Slashdot Mirror

← Back to Stories (view on slashdot.org)

Apple's Gatekeeper Still Broken (csoonline.com)

Posted by Soulskill on from the to-remain-safe,-apple-recommends-not-being-attacked dept.

itwbennett writes: This weekend, Apple security expert Patrick Wardle will detail a vulnerability in Apple's Gatekeeper that makes it possible to bypass the anti-malware defense. This is the same vulnerability that was disclosed last April, which Apple said it patched later. Wardle was able to easily bypass Apple's fixes. He says "all Apple did was blacklist the signed apps he was abusing, but didn't fix the underlying issue, which is that, essentially, Gatekeeper functions as a guard that doesn't check" software already on the whitelist.

4 of 80 comments (clear)

  1. Re:Apple is New to Reacting to Security Threats by LichtSpektren · · Score: 4, Informative

    Apple is new to reacting effectively to security. Microsoft gets beat up about security, but they have learned to attempt to react better. May not be perfect.

    I know so many Apple people that think Apple immune security issues. I seriously wonder if we will see a day when Apple is is hit with the same type of security questions that have plagued Microsoft over the years.
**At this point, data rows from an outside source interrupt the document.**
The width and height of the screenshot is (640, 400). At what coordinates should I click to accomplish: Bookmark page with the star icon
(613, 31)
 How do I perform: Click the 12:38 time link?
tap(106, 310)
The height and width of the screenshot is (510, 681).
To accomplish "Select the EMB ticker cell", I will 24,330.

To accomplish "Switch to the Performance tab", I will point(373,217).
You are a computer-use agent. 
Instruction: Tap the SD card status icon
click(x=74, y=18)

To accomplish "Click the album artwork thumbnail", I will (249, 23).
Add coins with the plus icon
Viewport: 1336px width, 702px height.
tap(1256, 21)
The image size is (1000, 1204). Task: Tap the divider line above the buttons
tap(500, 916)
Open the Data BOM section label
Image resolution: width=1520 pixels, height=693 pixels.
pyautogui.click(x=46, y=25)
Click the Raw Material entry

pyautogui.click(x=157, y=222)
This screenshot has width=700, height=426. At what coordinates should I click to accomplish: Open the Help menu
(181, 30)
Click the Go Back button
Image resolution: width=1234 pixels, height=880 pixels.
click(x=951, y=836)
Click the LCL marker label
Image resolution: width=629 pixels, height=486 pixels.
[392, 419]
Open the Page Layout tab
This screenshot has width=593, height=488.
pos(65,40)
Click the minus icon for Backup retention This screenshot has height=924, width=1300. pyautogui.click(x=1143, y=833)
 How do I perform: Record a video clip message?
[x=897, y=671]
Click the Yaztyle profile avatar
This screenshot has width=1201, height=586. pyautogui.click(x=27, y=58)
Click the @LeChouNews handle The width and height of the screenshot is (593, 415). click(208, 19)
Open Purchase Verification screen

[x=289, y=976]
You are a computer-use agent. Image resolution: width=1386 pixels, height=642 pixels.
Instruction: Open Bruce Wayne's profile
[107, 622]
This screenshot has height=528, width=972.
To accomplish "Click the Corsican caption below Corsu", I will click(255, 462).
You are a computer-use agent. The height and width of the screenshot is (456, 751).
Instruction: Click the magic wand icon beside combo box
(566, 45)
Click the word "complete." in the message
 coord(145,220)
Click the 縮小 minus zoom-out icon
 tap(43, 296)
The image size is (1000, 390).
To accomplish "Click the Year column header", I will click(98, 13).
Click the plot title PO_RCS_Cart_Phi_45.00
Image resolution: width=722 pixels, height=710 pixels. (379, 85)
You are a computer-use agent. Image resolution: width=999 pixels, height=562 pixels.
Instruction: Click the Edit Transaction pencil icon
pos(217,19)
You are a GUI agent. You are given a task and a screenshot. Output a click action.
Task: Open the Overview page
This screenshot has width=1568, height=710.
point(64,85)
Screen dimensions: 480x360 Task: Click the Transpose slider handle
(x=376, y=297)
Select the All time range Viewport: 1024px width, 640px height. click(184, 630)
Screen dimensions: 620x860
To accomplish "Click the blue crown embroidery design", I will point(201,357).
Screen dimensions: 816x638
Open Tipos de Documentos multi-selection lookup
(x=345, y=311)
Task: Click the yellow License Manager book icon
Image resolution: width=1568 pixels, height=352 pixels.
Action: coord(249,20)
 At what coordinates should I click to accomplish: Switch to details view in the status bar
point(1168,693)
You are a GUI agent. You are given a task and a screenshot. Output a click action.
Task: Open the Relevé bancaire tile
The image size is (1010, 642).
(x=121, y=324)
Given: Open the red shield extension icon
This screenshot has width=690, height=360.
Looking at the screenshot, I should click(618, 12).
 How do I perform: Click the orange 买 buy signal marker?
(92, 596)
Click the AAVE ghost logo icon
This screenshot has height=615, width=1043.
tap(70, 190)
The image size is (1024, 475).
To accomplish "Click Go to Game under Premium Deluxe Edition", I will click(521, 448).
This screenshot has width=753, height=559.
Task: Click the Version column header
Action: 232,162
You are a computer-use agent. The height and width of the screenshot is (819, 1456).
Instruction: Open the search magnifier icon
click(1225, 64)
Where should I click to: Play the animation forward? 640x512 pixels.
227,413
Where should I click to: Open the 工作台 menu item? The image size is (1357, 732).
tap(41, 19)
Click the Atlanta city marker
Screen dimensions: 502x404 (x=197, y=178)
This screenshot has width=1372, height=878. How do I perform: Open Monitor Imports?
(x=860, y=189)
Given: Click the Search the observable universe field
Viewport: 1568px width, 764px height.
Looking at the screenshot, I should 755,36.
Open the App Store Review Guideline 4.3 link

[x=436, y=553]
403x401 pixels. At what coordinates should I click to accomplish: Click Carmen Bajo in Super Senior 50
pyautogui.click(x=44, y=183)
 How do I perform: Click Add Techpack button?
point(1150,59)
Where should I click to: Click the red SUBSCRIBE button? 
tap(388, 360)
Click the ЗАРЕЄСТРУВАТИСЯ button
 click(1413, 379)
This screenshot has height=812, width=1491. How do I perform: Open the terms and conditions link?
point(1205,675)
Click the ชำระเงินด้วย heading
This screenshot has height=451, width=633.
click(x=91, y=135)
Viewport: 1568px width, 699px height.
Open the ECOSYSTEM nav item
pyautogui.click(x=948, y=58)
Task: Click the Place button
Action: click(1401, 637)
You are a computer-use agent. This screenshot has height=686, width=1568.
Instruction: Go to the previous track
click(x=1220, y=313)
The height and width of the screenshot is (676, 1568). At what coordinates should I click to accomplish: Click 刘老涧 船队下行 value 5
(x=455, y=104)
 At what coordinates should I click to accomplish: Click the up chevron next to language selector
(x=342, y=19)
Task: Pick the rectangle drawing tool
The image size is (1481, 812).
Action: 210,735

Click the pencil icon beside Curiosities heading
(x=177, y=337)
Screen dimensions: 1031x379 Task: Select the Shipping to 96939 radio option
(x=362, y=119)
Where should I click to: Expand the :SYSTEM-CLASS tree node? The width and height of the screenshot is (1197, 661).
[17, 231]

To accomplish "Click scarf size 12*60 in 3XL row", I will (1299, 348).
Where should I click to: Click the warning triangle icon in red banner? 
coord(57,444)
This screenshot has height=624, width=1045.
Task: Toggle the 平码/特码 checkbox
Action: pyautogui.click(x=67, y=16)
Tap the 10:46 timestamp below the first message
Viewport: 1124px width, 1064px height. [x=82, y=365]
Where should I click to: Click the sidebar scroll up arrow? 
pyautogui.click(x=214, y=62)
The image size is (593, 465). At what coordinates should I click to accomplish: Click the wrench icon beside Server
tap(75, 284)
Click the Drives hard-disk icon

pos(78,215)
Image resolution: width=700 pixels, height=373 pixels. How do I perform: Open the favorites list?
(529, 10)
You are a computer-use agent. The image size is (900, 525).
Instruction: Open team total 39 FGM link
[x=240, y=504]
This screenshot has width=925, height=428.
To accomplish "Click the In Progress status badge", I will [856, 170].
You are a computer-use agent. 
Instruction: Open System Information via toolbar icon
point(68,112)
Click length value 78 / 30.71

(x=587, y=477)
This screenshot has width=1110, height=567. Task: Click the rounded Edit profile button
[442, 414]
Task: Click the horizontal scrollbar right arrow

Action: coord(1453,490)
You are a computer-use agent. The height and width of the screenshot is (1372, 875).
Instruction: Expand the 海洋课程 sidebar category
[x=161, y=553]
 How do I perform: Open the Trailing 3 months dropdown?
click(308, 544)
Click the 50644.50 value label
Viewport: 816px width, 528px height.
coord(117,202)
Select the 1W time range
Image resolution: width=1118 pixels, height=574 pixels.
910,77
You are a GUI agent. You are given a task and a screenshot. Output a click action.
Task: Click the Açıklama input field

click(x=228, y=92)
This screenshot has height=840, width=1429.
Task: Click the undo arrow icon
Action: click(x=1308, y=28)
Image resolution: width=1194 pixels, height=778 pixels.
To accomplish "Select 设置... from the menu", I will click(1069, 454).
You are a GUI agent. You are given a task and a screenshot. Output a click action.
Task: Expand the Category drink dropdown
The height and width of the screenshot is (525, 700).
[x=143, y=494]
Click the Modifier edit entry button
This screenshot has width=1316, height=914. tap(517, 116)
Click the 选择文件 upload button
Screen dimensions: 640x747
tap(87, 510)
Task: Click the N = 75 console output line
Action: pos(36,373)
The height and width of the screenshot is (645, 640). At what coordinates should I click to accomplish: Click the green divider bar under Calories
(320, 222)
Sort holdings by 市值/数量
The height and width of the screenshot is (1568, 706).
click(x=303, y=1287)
    Windows spent almost two decades with admin privileges by default 24/7, no mandatory-access control, installations that could occur silently and without user input, core system updates through the web browser, whilst also being the only real desktop PC operating system (i.e. it was the most lucrative target for malware authors). It's actually sort of miraculous that the security ecosystem wasn't in even worse shape than it was.

    By contrast, OS X's origins in unix give it a fairly safe grounding. The keyring and SIP in El Capitan also seem to be quite robust. And Apple users are more trusting of automatic security updates compared to Windows users (Microsoft poisoned that well when they started pushing shitty drivers and malware through their updates).

  2. Re:Doesn't matter. by Mattintosh · · Score: 2, Informative

    Windows is far superior to Mac OS X. So is Linux.

    Having been a user of all three, and a developer on all three, systems for many years, I actually know what I'm talking about.

    I would readily recommend Windows workstations and, for some tasks, servers. I would readily recommend Linux for servers. I have written software for both. I would not recommend Macs for anything, as the hardware is unimpressive and not different from anything any other PC manufacturer makes, and the software is stifling and foam-padded so as not to be "unfriendly". Personally, I find that exact quality to be rather unfriendly in and of itself.

    So if you need a Fisher-Price computer, and you feel you need to pay double the market rate for it, by all means, buy an Apple. And don't be too sad when your "new" computer is poorly supported, gets cut off from necessary updates, and bogs down under the "burden" of minor software updates over the course of the next two years. Everyone who has ever bought a Mac certainly understands your pain.

    I used to be a fanboi like you, and if you don't believe me, check my username.

  3. Working As Intended by BitZtream · · Score: 5, Informative

    Its working exactly as its supposed to. Its not meant to stop everything, its just a whitelisting system with some authentication built it.

    Blacklisting the offending apps is exactly how this type of system works.

    Anything signed by a valid cert which has been signed by Apple's cert is trusted by default. Thats what having an Apple signature on top of the publisher signature means. This also means the applications are 'tamper proof' in theory, because changing the application invalidates the sig and the code no longer is whitelisted, so no virus will work.

    The system then keeps a CRL, Certificate Revocation List. This list is ... blacklisted fingerprints. That is, certs or specific apps that were not known to be compromised or malicious when Apple originally vetted them, but something became known to be compromised after that process. The CRL list means Apple can effectively change its mind about apps that it previously approved.

    This is all it is intended to do, and that alone mitigates a metric fuckton of exploit cases.

    Doesn't prevent apps that don't get caught in review. But you won't get more than one or two malicious apps past them before you're completely cut off from getting certs ever again. Vendors outside the AppStore will have their certs revoked when exposed in the wild.

    At no point was it intended to prevent every single exploit vector ever. You're pretty ignorant of how this stuff works if you think they ever said it was the cure all to security issues.

    All it does is adds a layer of control to who can run arbitrary code on your system, and by default, allows Apple to give people permission to do so. You can also use your own certs and remove the AppStore cert, effectively making it so only apps signed with your cert will run on the machine ... or in the case of some companies, the company's cert is the only thing that runs on the machine.

    itwbennet == bennet haselton / dumb

    --
    Persistent Volume manager for Kubernetes - https://github.com/dwimsey/openshift-pvmanager
  4. Re: Doesn't matter. by Rosyna · · Score: 1, Informative

    Have you never used a Mac? To change the default application for a camera, set it in Image Capture.app.

    And, of course, idiots that think they know better can disable rootless. For those that know better, they install Perl or Ruby from source in a pace such as /usr/local/, which is designed for such installations and doesn't require disabling rootless.